• [Work instructions]
Without pictures, return the lines from the one containing "Task: Select the" through the last line of the data below, exactly.

Saved data entries:
────

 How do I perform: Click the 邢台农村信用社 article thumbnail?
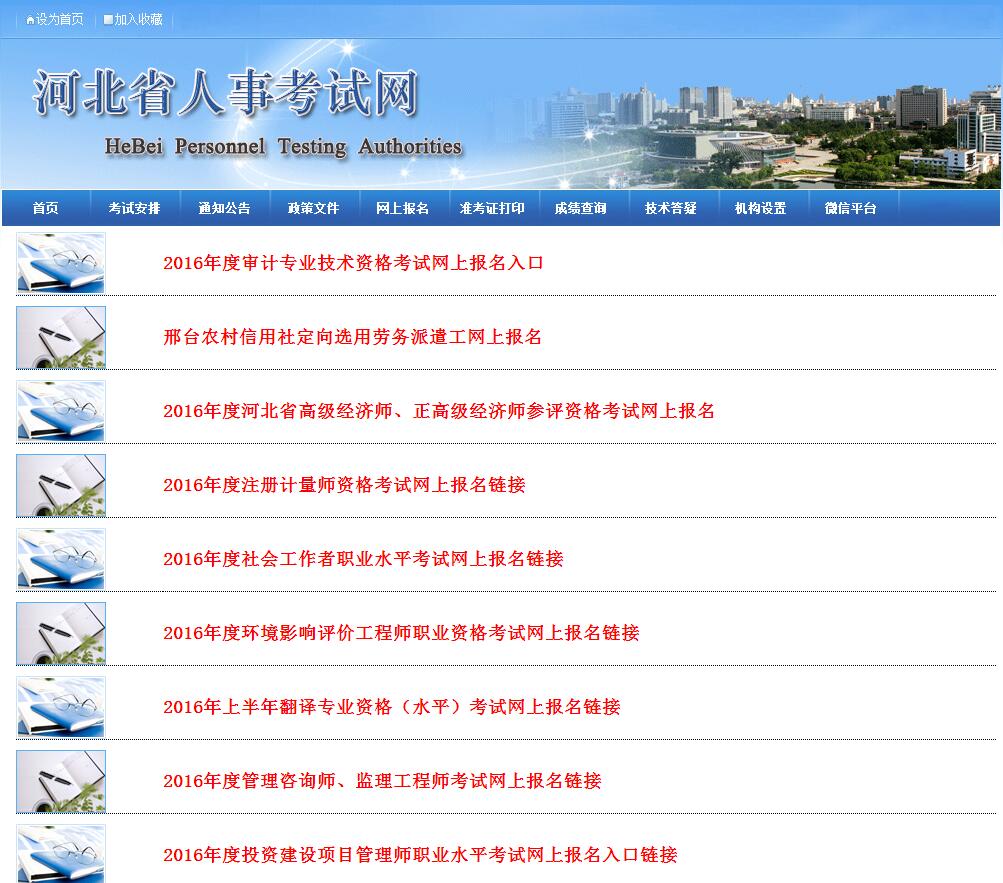(x=60, y=337)
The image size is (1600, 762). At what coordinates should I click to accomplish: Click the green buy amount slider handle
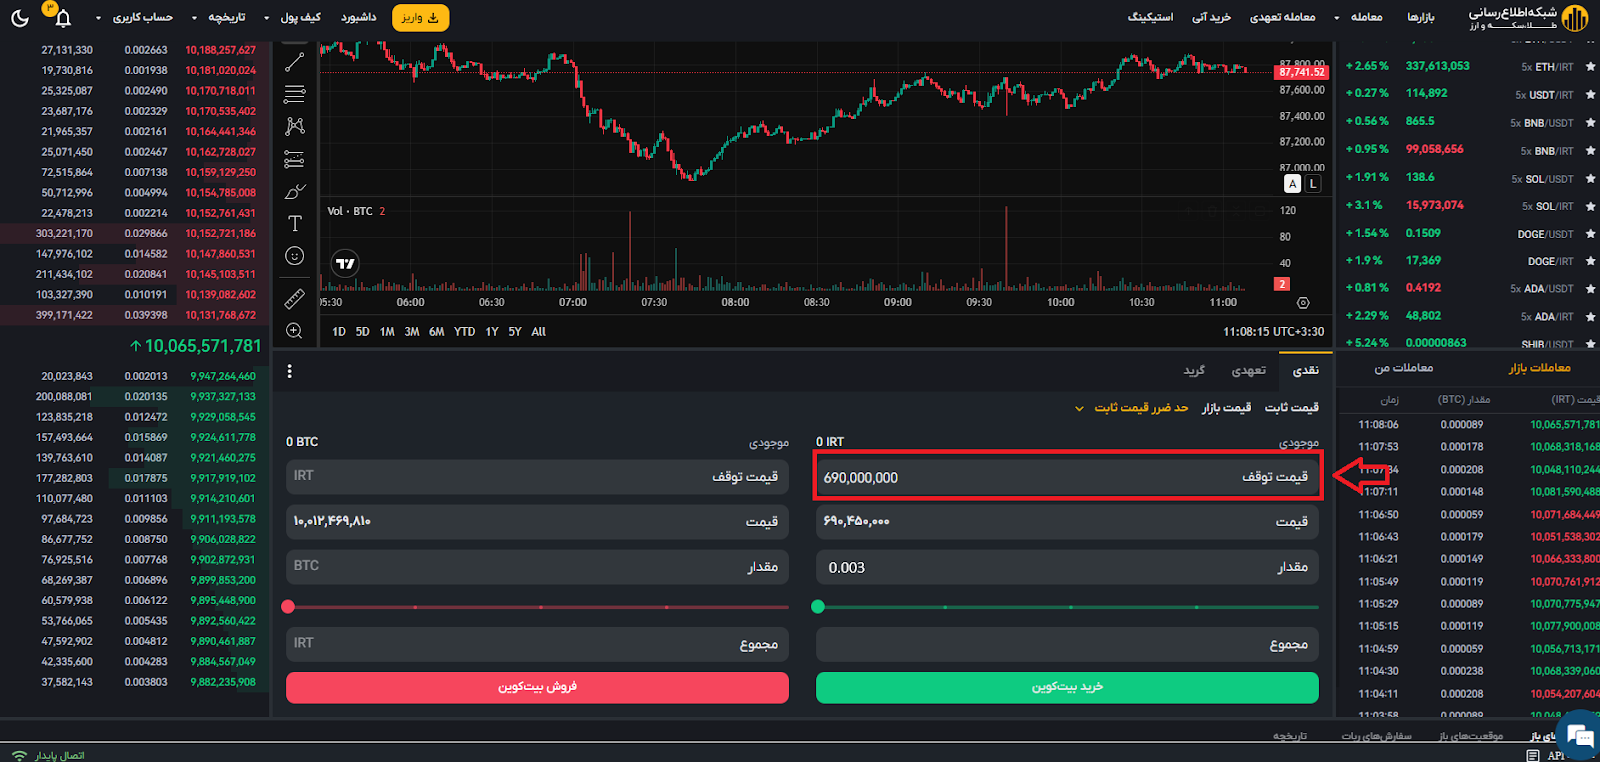tap(818, 607)
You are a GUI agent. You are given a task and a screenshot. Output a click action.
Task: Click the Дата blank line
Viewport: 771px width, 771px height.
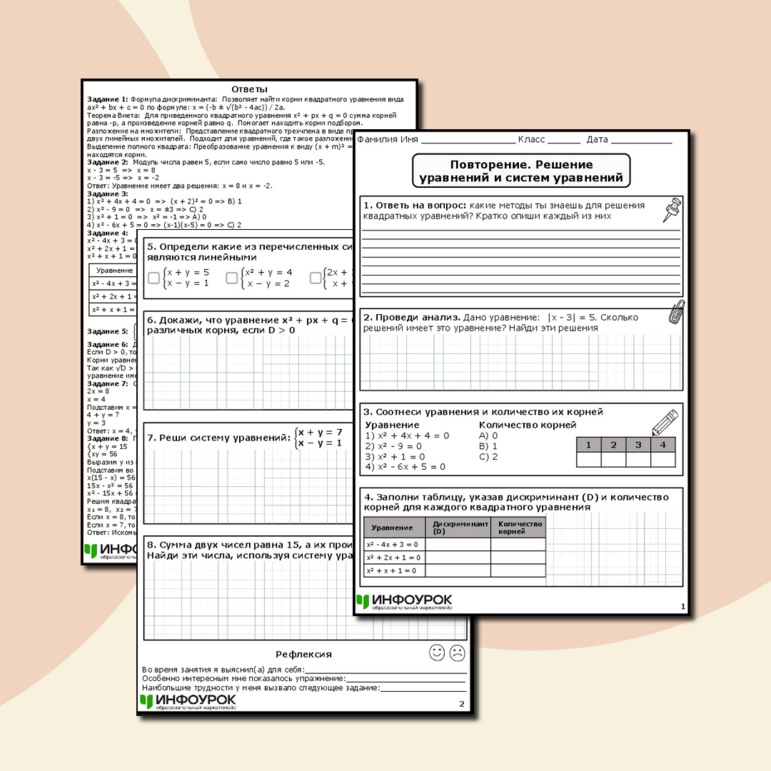point(642,141)
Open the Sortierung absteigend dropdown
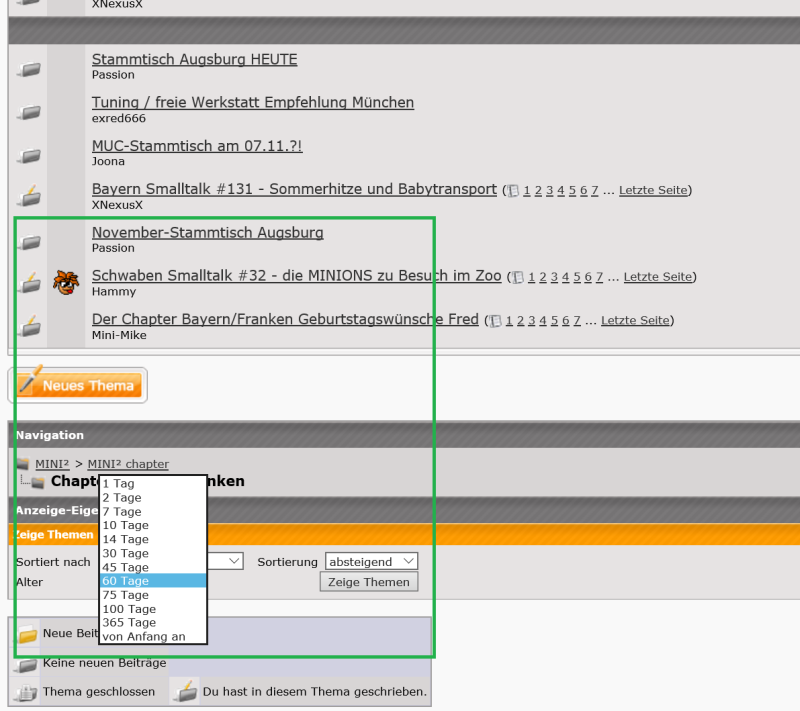The width and height of the screenshot is (800, 711). (371, 562)
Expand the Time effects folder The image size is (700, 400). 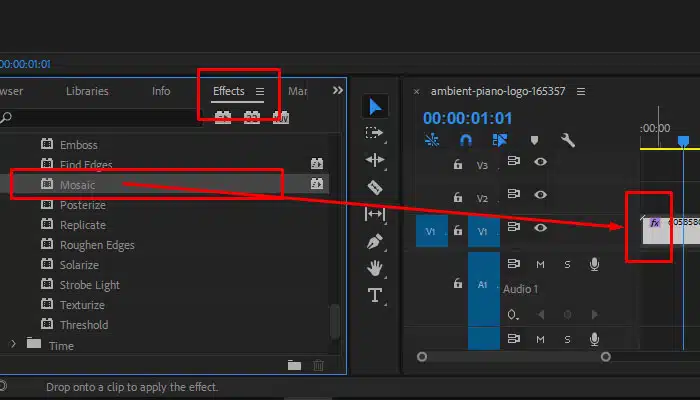(x=13, y=344)
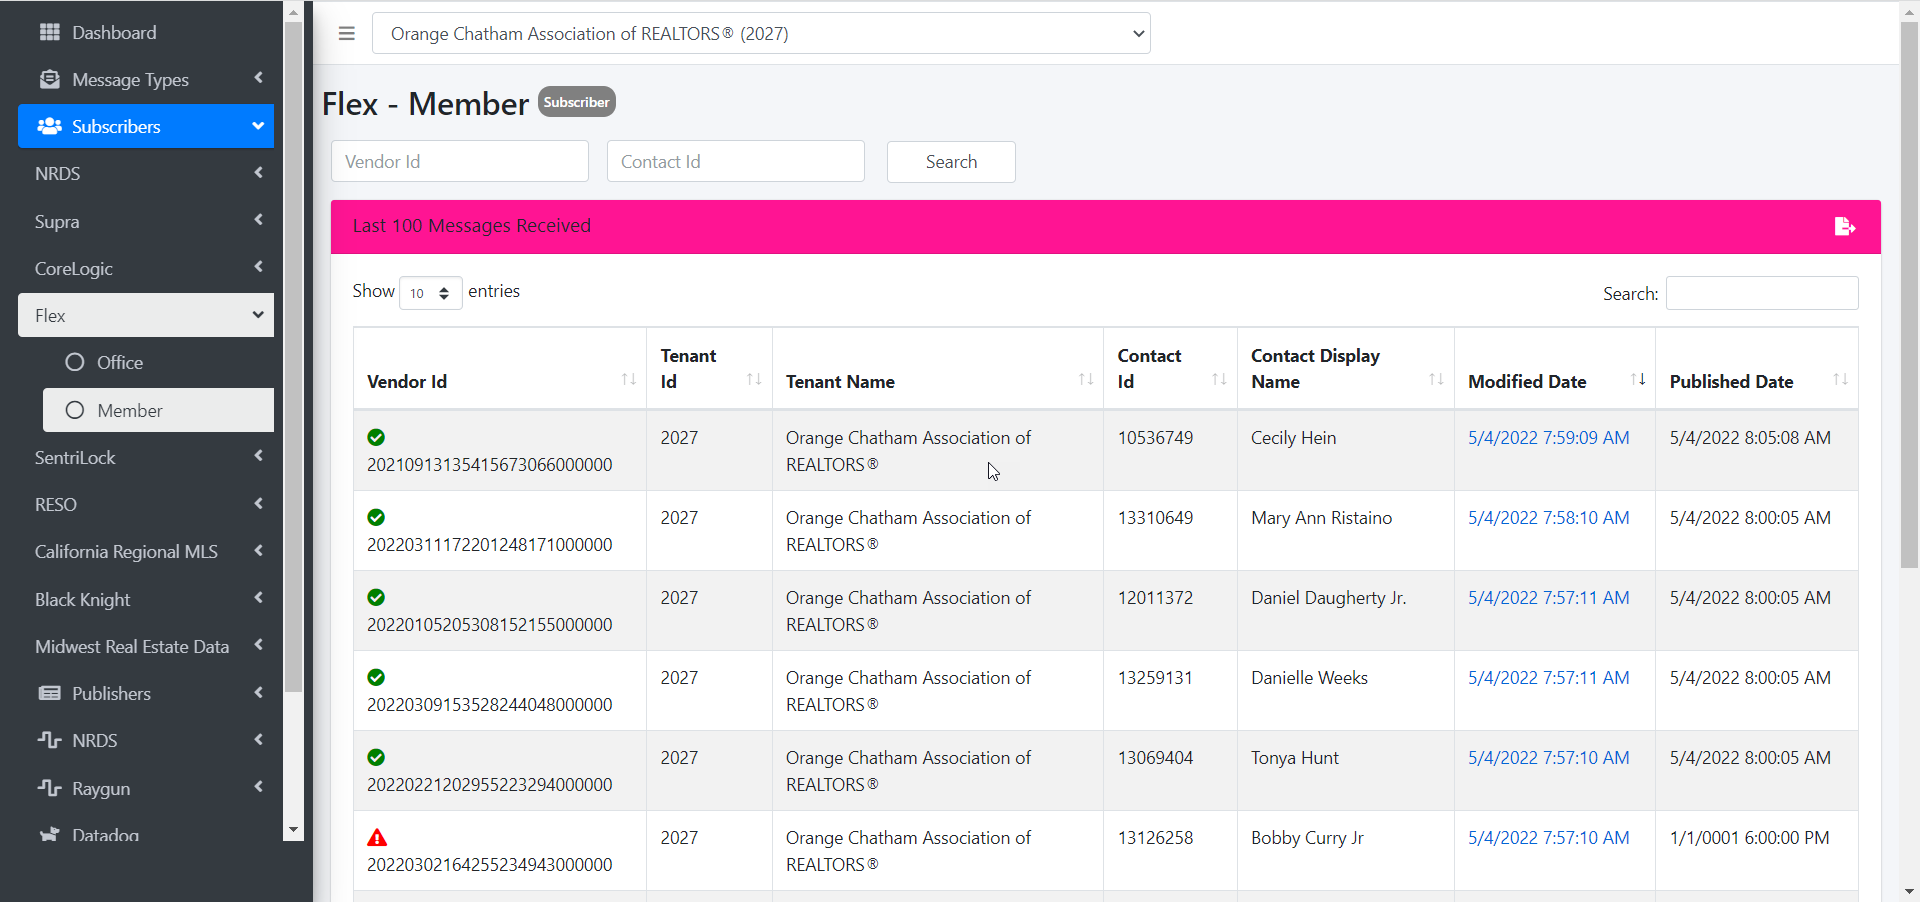Click the Subscribers people icon

click(49, 126)
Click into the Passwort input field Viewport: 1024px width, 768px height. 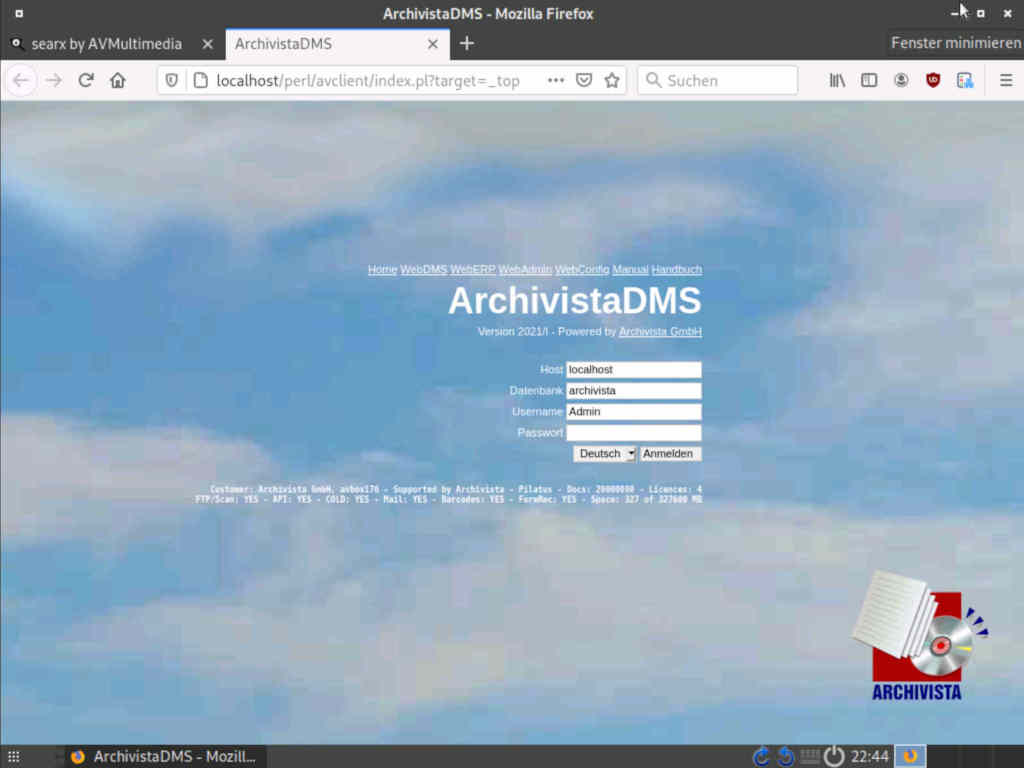[x=633, y=433]
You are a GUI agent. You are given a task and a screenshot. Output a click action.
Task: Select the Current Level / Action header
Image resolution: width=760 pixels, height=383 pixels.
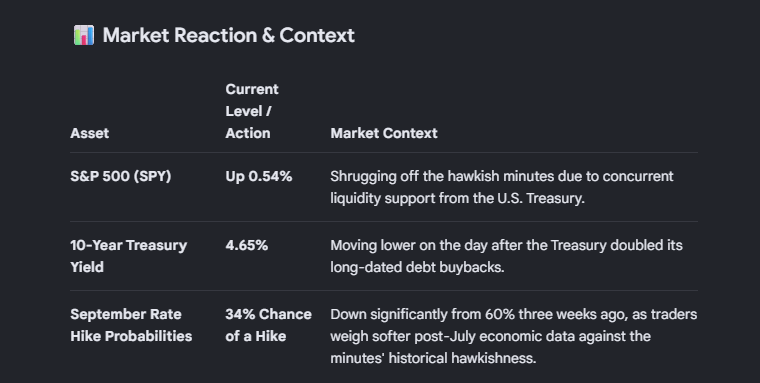[x=252, y=111]
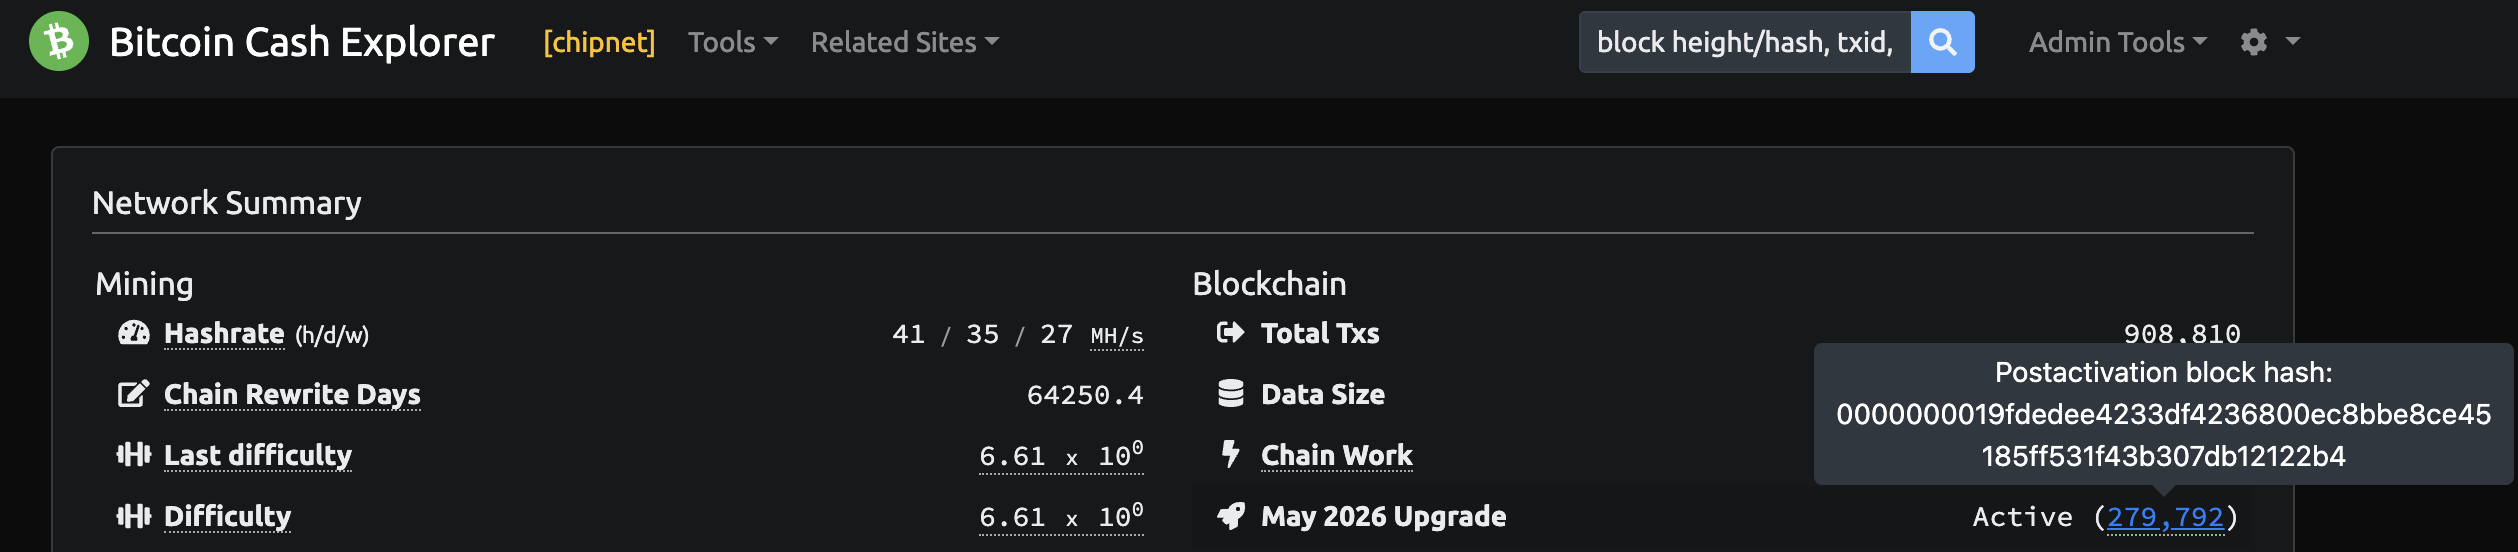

────

• [Worked solution]
Task: Select the Current Level / Action header
Image resolution: width=760 pixels, height=383 pixels.
[x=252, y=111]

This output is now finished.